---
title: "Lab 5"
subtitle: "Statistical Computing & Programming"
author: ""
institute: ""
date: "06-16-20"
output:
xaringan::moon_reader:
css: "slides.css"
lib_dir: libs
nature:
highlightStyle: github
highlightLines: true
countIncrementalSlides: false
editor_options:
chunk_output_type: console
---
```{r include=FALSE}
knitr::opts_chunk$set(echo = TRUE, message = FALSE, warning = TRUE,
comment = "#>", highlight = TRUE,
fig.align = "center")
```
## Getting started
- Navigate to your team repo, `lab5-[github_teamname]`
- Open an RStudio (Pawn or Rook) session; then go to
- `File` > `New Project`
- select `Version Control`
- select `Git`
- paste the repository URL - available at your GitHub
repo `lab5-[github_teamname]` when you click `Clone or download` and then
`Clone with HTTPS`
- Click `Create Project`
- This is a team lab.
You may do this on your local machine if you have git configured with
R/RStudio.
---
## Introduction
A database is a structured set of data. The terminology is slightly different
when working with a database management system compared to working with data in
R.
- field: variable or quantity
- record: collection of fields
- table: collection of records with all the same fields
- database: collection of tables
The relationship between R terminology and database terminology is explained
below.
| **R terminology** | **Database terminology** |
|---------------------------|--------------------------|
| column | field |
| row | record |
| data frame | table |
| types of columns | table schema |
| collection of data frames | database |
SQL (structured query language) allows you to directly interact with a database
and perform tasks such as pulling data and making updates.
---
## Verb connections
| SQL | `dplyr` |
|---------:|:----------------------------------------|
| SELECT | `select()` |
| table | data frame |
| WHERE | `filter()` pre-aggregation/calculation |
| GROUP_BY | `group_by()` |
| HAVING | `filter()` post-aggregation/calculation |
| ORDER BY | `arrange()` with possibly a `desc()` |
| LIMIT | `slice()` |
---
## SQL arithmetic and comparison operators
SQL supports the standard `+`, `-`, `*`, `/`, and `%` (modulo) arithmetic
operators and the following comparison operators.
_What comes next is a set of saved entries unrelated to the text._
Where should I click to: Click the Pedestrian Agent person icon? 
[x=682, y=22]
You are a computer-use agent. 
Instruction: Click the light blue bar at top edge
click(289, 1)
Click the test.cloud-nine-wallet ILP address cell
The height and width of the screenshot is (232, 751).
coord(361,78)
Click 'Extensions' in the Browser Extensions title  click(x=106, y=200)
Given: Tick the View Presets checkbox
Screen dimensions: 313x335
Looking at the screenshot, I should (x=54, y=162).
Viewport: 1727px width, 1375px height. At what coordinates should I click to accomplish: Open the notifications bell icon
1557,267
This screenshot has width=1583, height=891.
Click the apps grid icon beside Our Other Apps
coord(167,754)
| Operator | Description |
|:--------:|:-------------------------|
| `=` | Equal to |
| `>` | Greater than |
| `<` | Less than |
| `>=` | Greater than or equal to |
| `<=` | Less than or equal to |
| `<>` | Not equal to |
---
## SQL logical operators
| Operator | Description |
|----------:|:-------------------------------------------------------------|
| `ALL` | TRUE if all of the subquery values meet the condition |
| `AND` | TRUE if all the conditions separated by AND is TRUE |
| `ANY` | TRUE if any of the subquery values meet the condition |
| `BETWEEN` | TRUE if the operand is within the range of comparisons |
| `EXISTS` | TRUE if the subquery returns one or more records |
| `IN` | TRUE if the operand is equal to one of a list of expressions |
| `LIKE` | TRUE if the operand matches a pattern |
| `NOT` | Displays a record if the condition(s) is NOT TRUE |
| `OR` | TRUE if any of the conditions separated by OR is TRUE |
| `SOME` | TRUE if any of the subquery values meet the condition |
---
## Today's objectives
- Follow along as the TA gets you started.
- Complete Lab 5 (24 hours to submit this team lab)
- Work with those in your group in a breakout room
- Grade is for effort and completion
- This lab will be helpful for the final homework assignment - Homework 4
- If you finish early, ask questions about your project